■ **Task statement**:
Go to the line below that has "Where should I click to: Click the 声音", print it and each line after it exactly, and stop after the line that has "You are a computer-use"; leave out pictures.

**** Record extracts

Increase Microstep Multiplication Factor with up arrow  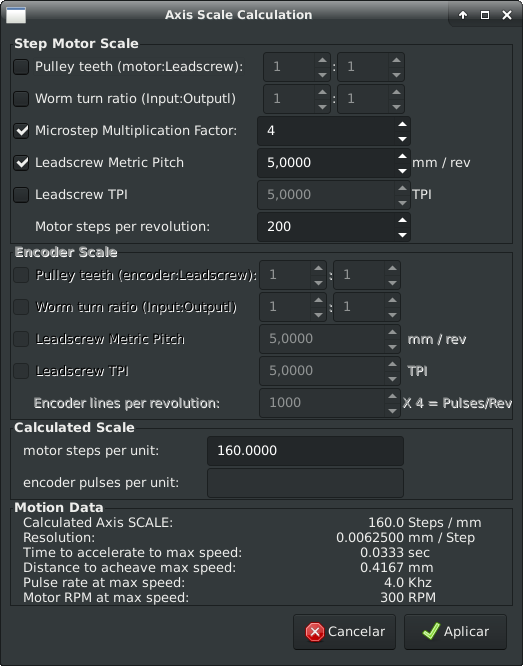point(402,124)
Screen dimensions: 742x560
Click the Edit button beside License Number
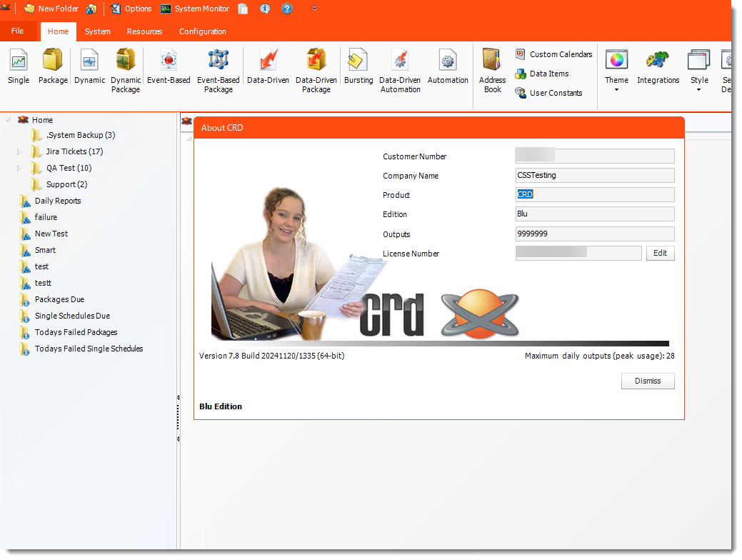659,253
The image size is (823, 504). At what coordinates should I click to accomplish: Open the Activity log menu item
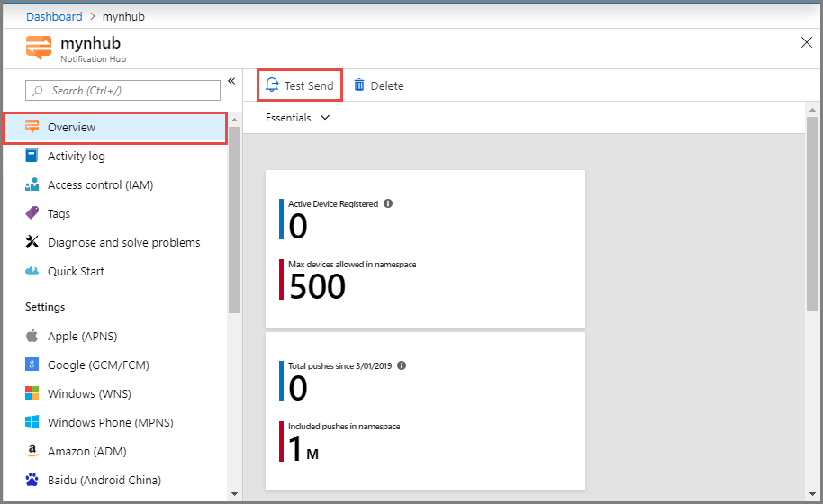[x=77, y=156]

********
**** Record extracts

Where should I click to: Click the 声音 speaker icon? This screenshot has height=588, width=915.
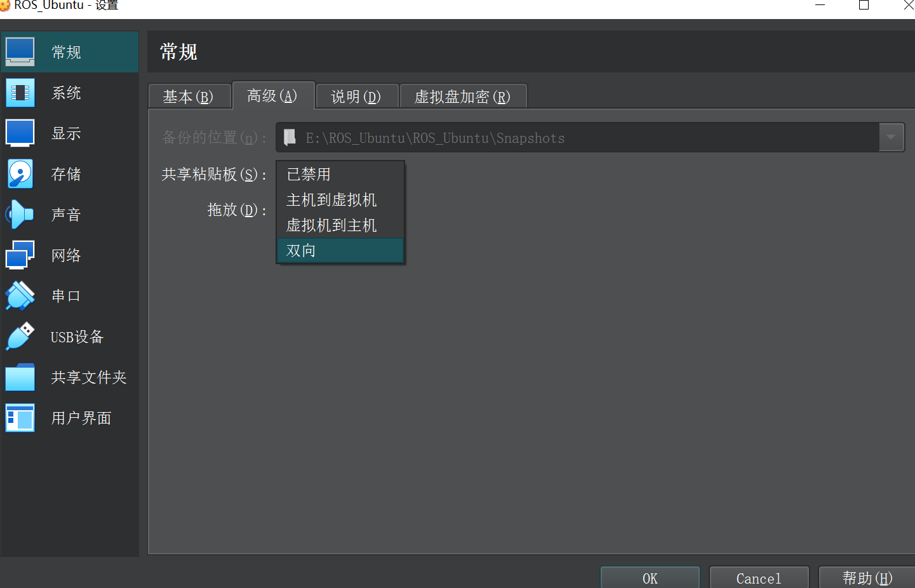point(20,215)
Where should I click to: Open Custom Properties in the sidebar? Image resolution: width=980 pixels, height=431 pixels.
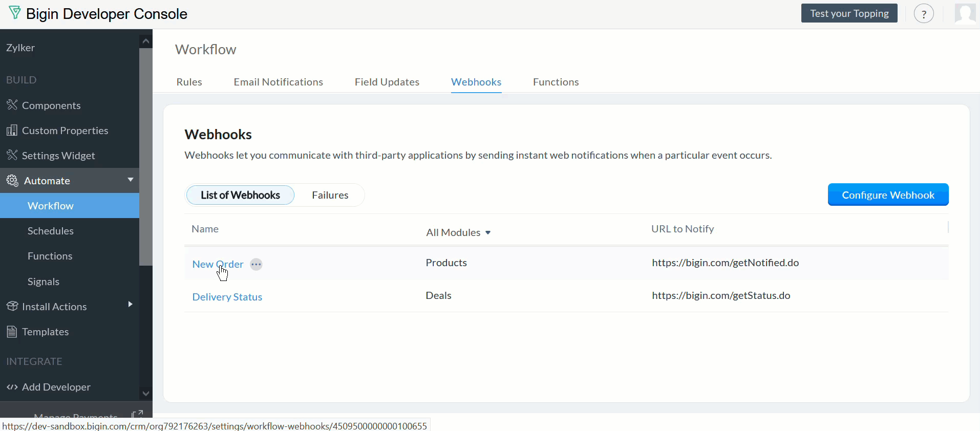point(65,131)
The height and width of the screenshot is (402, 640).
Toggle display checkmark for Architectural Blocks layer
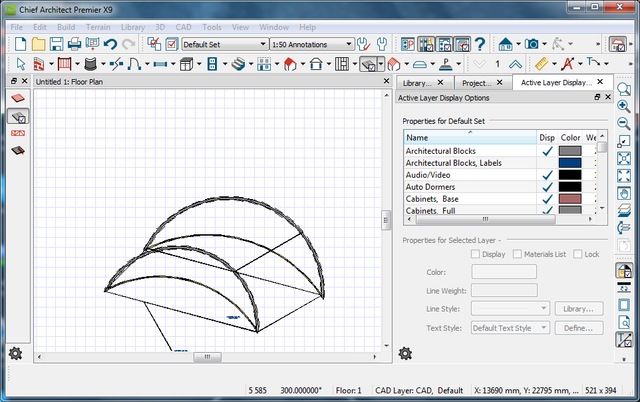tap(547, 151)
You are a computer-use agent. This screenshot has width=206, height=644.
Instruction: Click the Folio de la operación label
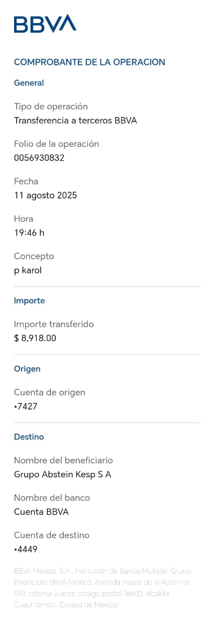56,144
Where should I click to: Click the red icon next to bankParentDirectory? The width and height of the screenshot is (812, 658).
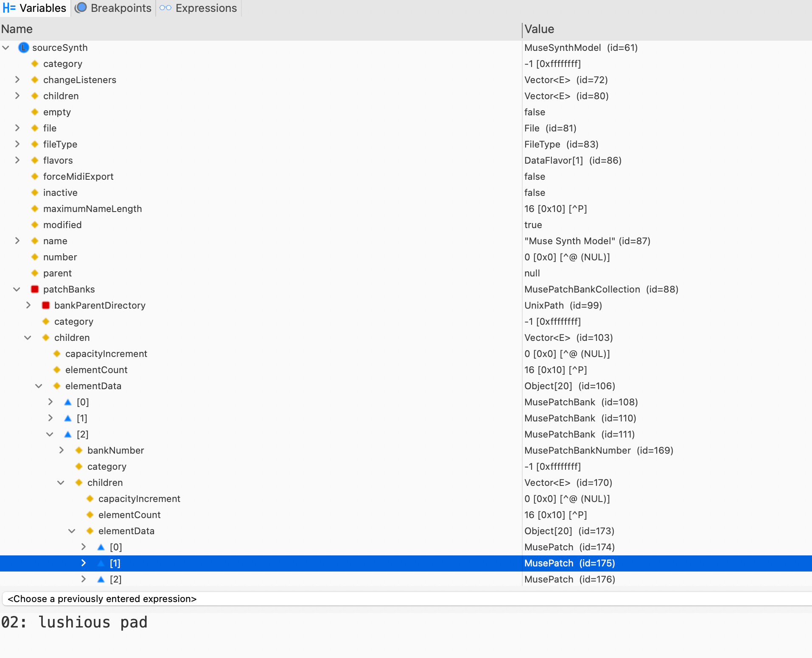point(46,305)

********
**** Record extracts

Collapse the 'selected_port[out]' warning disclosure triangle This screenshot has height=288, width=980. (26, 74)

********

■ **Exercise output**:
Where should I click to: Click the 声音 speaker icon? This screenshot has height=588, width=915.
point(20,215)
Where should I click to: Open Custom Properties in the sidebar? Image resolution: width=980 pixels, height=431 pixels.
point(65,131)
The height and width of the screenshot is (402, 640).
Toggle display checkmark for Architectural Blocks layer
tap(547, 151)
You are a computer-use agent. This screenshot has width=206, height=644.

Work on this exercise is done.